Creating Cosmos Db Account

Login/SignUp to Azure Account

Creating CosmosDB Resource

  1. Click Create resource in your portal menu then search for Cosmos Db in account dashboard
  2. Next you need to choose your subscription. Next you select Resource Group ( you can create new resource group they are use to group multiple resources you can think of them just like environments ). Next choose Account Name that no one has taken.
  3. Now you need to select API You have choice to select apis from below list. SQL API is general API which gives you JSON and you can query just like SQL which is excellent choice.
  4. Then Enable the Notebooks preview & Select the location US East US where notebook is available.
  5. Next go to networking page and you can restrict your account to local or public network.
  6. Next Cosmos DB always encrypts the data at rest. You can always define your own encryption key.
  7. Review your cosmos DB account & click create and deployment is underway it takes 2-3 minutes then your cosmos DB account will be created.
  8. Click on resource and overview of account you can see your account. You can select Keys to see all of your keys. Your applications need primary key to connect to db. Combining your keys gives you connection strings check below screenshots.
  9. There are read-only keys which provides only read access.

Creating Database

With standard (manual) provisioned throughput, you can have up to 25 containers with a minimum of 400 RU/s on the database. With auto-scale provisioned throughput, you can have up to 25 containers in a database with auto-scale max 4000 RU/s (scales between 400 - 4000 RU/s)

While creating container we will provide new Database Id. Check next step.

Creating Container

In Cosmos DB Container is just like a collection of documents. Container is a single logical resource composed of multiple physical partitions. It is just like a Template and has Partition Key and Throughput.

Follow steps to create new container and database.
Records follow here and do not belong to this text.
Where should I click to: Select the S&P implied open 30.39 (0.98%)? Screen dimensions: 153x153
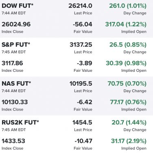click(126, 63)
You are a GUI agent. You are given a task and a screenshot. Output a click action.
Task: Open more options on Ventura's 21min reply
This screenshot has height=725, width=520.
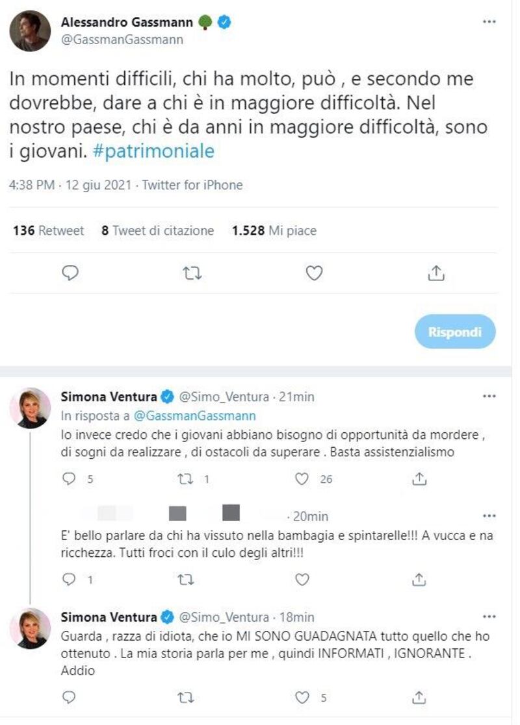coord(489,397)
  1. Go to Data Explorer in your Cosmos Db Account.
  2. Then click New Container. You must provide new or existing database id and container id. Let’s say families to both database and container ids.
  3. You may have only one container in the database. However, All the items in a container could be have different types and Schema so you may need more containers.
  4. Throughput is about the performance if lower number then lower performance with lower cost. Higher throughput number gives higher performance with highest cost.
  5. Partition Key is about how Cosmos DB stores the physical multiple documents together based on the partition key you define that is common property in all documents.
  6. Some data need less throughput or some data needs different partition key therefore you will create new containers for them. For rest of the data you can have one containers. 5GB is free.
  7. Analytical Store If you select this option Cosmos DB will automatically create a column store copy of your transactional data and keep it sync in real time. Then using the Azure Synapse link you can analytics for analytics workload against the columns stored in the container.

Creating Documents

We have created: Database: families, Container: families. Now lets create some documents in the container. Item is same as document just like in mongoDB you have document that is called item in cosmos db.

  1. Expand the new container and click on items (which is nothing but documents)
  2. Click New item and add JSON for new document
  3. Add JSON with no id property and click on save
  4. Then you will see system generated unique id and other system ids

Partition

You already know that container has lots of different types of documents. So in-order for grouping documents by their unique identifier Azure has concept called as Partition. Partition is a physical fixed-capacity data buckets. Partitioning is Massive scale-out within a container.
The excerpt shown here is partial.